As a musician, as a man of ideals, and as a true world citizen, Yehudi Menuhin made an extraordinary mark on his era. The Menuhin Century commemorates the 100th anniversary of his birth on 22 April 1916.Hephzibah Menuhin (1920-1981), was one of the leading pianists of her time. This set presents a unique opportunity to rediscover her greatness, on par with her brother’s. The Complete Recordings with Hephzibah Menuhin traces Menuhin's close and inspiring relationship with his pianist sister - a distinguished artist in her own right - through studio and live performances, CD premieres, and first-time releases.
CD1
Mozart. Recordings from 1933 to 1978. Listen to the slow movement from the Mozart Sonata K.526, their very first recording.
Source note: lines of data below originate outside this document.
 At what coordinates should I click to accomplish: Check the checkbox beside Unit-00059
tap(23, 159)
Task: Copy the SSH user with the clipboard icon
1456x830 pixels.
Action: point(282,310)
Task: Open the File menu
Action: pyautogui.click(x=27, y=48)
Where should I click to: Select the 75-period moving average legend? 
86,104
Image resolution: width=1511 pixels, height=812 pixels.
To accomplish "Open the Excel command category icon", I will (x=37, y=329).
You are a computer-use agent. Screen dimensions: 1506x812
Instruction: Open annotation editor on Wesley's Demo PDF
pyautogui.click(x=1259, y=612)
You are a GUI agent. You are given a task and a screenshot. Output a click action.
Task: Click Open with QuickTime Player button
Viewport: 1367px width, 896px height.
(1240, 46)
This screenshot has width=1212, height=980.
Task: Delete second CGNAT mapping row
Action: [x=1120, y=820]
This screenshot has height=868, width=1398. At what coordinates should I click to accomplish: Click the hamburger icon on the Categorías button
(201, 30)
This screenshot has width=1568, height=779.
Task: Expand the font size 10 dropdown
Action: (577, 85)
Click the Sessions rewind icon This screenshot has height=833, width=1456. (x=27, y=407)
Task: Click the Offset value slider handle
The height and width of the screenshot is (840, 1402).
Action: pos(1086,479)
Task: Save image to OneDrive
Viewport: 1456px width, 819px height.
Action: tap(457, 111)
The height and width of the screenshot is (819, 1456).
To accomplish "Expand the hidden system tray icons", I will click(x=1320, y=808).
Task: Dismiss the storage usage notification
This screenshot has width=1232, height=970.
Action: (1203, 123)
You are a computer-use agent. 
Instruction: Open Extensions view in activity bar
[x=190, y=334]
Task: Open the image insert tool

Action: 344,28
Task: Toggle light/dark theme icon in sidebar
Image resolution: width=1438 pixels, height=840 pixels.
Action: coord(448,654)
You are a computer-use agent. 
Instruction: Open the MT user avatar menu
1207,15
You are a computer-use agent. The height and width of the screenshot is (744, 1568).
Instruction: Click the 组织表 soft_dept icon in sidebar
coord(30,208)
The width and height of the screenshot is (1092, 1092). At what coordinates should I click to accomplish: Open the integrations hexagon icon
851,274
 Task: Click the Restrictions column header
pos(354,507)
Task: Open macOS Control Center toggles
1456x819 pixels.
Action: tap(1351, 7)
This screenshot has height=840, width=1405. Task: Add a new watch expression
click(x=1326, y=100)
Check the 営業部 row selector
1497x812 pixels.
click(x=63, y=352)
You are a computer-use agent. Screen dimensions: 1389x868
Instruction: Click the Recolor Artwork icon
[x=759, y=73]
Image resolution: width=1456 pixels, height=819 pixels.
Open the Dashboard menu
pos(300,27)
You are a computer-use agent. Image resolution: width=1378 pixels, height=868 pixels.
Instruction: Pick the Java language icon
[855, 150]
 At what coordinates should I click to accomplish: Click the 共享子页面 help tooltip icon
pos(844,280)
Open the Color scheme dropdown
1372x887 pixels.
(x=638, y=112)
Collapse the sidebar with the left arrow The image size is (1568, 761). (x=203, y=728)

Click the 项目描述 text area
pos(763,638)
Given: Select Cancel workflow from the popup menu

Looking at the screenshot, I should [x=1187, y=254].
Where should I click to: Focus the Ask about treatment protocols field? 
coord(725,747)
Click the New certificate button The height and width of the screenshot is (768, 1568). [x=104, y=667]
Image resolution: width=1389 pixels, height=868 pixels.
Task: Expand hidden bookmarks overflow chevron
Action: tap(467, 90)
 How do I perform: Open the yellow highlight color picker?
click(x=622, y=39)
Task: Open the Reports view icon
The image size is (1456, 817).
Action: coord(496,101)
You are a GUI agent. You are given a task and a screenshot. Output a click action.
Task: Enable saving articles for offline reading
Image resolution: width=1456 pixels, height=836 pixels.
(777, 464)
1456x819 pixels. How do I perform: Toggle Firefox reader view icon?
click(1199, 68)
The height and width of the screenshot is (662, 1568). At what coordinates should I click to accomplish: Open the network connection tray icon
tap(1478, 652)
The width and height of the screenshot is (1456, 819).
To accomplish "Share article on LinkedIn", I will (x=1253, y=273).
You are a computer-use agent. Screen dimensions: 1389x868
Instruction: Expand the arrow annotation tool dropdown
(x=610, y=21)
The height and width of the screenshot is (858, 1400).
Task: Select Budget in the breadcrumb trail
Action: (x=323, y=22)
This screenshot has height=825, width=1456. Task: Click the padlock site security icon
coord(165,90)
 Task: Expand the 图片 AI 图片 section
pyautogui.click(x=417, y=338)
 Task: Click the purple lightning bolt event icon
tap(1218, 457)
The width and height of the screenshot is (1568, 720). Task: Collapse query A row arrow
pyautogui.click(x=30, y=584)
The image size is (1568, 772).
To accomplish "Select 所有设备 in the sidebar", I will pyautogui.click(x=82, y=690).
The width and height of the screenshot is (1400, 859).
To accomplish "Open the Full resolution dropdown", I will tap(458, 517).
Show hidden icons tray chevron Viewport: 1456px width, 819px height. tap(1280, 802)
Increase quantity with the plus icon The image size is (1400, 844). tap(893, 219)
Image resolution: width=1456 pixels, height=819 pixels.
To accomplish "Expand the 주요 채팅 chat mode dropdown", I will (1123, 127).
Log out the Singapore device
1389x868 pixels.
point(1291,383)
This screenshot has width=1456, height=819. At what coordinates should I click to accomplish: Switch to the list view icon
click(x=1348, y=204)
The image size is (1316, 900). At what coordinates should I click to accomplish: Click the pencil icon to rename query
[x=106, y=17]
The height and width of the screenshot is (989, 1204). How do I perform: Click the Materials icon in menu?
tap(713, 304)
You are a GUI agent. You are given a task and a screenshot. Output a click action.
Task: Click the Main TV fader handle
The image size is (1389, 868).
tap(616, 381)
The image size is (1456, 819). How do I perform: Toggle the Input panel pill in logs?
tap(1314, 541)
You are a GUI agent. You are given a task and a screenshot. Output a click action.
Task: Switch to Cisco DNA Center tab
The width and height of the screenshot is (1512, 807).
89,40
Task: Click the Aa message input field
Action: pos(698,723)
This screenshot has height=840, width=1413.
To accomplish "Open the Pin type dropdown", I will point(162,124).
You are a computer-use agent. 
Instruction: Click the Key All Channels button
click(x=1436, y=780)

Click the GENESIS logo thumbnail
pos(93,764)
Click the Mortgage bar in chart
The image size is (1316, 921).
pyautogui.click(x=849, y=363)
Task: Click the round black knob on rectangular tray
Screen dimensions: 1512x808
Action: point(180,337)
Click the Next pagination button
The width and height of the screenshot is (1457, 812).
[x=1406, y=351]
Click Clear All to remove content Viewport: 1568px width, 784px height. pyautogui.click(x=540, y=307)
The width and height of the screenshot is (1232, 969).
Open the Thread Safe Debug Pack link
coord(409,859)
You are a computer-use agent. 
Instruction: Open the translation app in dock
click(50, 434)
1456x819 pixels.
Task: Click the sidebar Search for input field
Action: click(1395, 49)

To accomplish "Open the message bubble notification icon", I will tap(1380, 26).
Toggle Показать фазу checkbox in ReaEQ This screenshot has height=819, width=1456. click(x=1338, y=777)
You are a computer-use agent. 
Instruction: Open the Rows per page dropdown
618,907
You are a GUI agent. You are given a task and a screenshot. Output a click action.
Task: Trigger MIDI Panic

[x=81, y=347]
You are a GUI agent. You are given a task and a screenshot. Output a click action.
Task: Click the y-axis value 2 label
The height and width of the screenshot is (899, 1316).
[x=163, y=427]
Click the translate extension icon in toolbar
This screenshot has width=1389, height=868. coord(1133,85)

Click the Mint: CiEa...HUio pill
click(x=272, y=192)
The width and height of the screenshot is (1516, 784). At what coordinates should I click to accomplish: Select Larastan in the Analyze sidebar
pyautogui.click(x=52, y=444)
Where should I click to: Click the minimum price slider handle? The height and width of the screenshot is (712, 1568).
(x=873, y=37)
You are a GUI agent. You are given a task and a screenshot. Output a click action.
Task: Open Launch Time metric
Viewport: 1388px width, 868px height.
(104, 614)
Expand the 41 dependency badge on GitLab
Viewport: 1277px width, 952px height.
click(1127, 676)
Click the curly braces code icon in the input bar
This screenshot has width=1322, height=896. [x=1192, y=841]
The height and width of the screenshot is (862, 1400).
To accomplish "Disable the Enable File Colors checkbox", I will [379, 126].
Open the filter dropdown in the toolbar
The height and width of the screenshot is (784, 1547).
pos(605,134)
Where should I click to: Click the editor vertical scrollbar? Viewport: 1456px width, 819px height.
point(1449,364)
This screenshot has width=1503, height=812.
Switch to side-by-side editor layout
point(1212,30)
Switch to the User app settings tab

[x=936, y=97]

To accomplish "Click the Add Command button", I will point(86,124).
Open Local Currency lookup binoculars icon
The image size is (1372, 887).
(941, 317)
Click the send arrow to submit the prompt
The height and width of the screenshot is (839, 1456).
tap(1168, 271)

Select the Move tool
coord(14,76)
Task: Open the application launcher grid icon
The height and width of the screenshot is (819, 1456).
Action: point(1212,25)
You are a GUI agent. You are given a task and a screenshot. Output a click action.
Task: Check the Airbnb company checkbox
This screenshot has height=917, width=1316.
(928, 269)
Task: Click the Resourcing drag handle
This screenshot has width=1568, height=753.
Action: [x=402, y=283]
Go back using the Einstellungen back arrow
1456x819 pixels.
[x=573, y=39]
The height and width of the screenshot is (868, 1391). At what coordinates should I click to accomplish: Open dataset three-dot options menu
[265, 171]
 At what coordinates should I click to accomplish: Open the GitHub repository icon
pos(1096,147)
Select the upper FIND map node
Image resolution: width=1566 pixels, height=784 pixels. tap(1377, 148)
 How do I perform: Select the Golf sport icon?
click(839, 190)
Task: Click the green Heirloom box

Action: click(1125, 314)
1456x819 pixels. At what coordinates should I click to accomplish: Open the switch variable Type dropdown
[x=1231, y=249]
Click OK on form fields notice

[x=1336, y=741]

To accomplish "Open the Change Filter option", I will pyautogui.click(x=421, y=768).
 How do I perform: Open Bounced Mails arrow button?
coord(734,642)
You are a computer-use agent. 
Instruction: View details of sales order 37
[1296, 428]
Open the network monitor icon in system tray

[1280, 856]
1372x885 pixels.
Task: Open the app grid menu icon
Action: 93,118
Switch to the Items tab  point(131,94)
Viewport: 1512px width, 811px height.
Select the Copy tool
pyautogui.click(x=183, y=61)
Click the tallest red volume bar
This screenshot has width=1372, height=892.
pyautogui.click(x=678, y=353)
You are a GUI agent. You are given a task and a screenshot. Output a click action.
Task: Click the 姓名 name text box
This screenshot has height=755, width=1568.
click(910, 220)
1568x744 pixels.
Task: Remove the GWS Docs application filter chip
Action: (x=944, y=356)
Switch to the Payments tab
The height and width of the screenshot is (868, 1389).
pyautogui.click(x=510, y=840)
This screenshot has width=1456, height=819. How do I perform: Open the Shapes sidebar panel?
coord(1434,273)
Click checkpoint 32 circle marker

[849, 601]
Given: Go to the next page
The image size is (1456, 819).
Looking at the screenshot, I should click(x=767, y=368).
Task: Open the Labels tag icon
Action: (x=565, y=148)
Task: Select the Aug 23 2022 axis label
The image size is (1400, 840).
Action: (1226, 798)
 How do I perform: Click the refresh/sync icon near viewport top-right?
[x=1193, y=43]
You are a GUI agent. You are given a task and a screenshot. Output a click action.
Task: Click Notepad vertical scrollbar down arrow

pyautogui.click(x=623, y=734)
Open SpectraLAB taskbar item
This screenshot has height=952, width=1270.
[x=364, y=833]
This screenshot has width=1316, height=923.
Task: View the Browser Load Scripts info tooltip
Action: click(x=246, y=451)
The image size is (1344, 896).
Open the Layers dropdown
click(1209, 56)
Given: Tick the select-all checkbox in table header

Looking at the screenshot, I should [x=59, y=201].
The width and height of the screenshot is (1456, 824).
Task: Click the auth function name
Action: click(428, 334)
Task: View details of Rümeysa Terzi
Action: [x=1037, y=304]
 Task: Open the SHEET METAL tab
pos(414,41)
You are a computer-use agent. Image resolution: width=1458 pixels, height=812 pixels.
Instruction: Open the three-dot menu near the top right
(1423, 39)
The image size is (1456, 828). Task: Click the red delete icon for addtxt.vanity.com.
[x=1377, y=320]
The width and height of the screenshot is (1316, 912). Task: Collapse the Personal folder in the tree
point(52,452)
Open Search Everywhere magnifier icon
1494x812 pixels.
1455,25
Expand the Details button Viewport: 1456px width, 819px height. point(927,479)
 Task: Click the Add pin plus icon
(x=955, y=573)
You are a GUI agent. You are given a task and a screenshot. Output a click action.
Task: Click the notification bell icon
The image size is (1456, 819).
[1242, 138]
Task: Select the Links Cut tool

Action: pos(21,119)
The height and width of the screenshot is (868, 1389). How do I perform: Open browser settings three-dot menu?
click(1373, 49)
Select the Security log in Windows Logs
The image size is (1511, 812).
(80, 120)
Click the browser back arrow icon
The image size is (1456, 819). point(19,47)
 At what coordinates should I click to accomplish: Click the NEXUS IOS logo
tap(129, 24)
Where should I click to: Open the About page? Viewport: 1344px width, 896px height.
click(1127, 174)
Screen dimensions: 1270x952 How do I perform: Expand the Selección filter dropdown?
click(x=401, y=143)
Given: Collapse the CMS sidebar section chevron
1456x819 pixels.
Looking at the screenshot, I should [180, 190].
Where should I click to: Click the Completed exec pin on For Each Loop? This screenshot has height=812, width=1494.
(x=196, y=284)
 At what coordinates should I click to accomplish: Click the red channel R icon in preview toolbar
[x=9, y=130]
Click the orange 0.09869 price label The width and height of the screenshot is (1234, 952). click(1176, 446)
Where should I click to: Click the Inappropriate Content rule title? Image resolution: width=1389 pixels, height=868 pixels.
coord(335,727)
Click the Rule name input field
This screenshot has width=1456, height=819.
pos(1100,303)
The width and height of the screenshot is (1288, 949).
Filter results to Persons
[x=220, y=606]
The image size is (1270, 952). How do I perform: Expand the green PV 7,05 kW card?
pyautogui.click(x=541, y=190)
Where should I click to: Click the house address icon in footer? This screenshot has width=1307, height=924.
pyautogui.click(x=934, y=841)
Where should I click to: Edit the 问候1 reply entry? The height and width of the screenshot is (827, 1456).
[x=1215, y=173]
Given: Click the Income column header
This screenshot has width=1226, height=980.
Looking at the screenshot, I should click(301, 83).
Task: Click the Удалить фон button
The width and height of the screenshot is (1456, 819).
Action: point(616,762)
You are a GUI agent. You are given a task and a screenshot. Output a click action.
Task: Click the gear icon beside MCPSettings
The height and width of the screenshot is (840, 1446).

It brings tears to the eye – A miracle it is indeed! Never before or since has Mozart's music been played with such penetration, such mysterious understanding of its divine essence. Yehudi was eighteen, Hephzibah fourteen. That miracle was to last almost half a century.
CD2-19
In order of appearance: Beethoven, Brahms, Franck, Lekeu, Enescu, Pizzetti, Szymanowski, Bach, Schumann, Tchaikovsky, Schubert, Bartók, Mozart, Mendelssohn. A collection of recordings made between the 1930’s and the late 1970’s. Includes numerous premieres on CD: the Mozart Piano Quartet in G minor (from a concert given in Paris in 1976), Beethoven’s Piano Trio, op.70 no.2, the two versions of the Tchaikovsky Piano Trio and Mendelssohn’s Double Concerto. Others had never been issued in any format, or even edited: such was the case with the 1959 “remake” of the Mozart A major and the Schumann D minor Sonatas. Editing these performances half a century later, so as to be able to include them here, was nothing short of a heady experience. Others yet, also neither released nor edited, constitute major additions to the catalogue of Yehudi and Hephzibah Menuhin: Mozart’s Sonata, K379, and no less a work than Beethoven’s “Archduke” Trio.
CD20
Concert recordings added to their discography: Beethoven’s Piano Trio No.3 in C minor, which they performed at the 1959 Prades Festival with Pablo Casals, and two Mozartian encores given in Moscow in 1962: the finale of Sonata K.526 and the second movement of K.481 (a work they sadly never recorded anywhere else). Yehudi: “Hephzibah never aspired to an egocentric solo career … she would although have been perfectly capable of it”. Indeed, she had in her repertoire not only a plethora of Bach and Mozart concertos, but also those of Beethoven and Chopin, the two Brahms, and Bartók’s Second, whose Australian premiere she gave in the 1940s. We chose to include Beethoven’s No.3 in C minor, ideally played by Hephzibah, on this occasion “accompanied” by her brother at the helm of the Orchestre national de l’ORTF in Paris in 1965.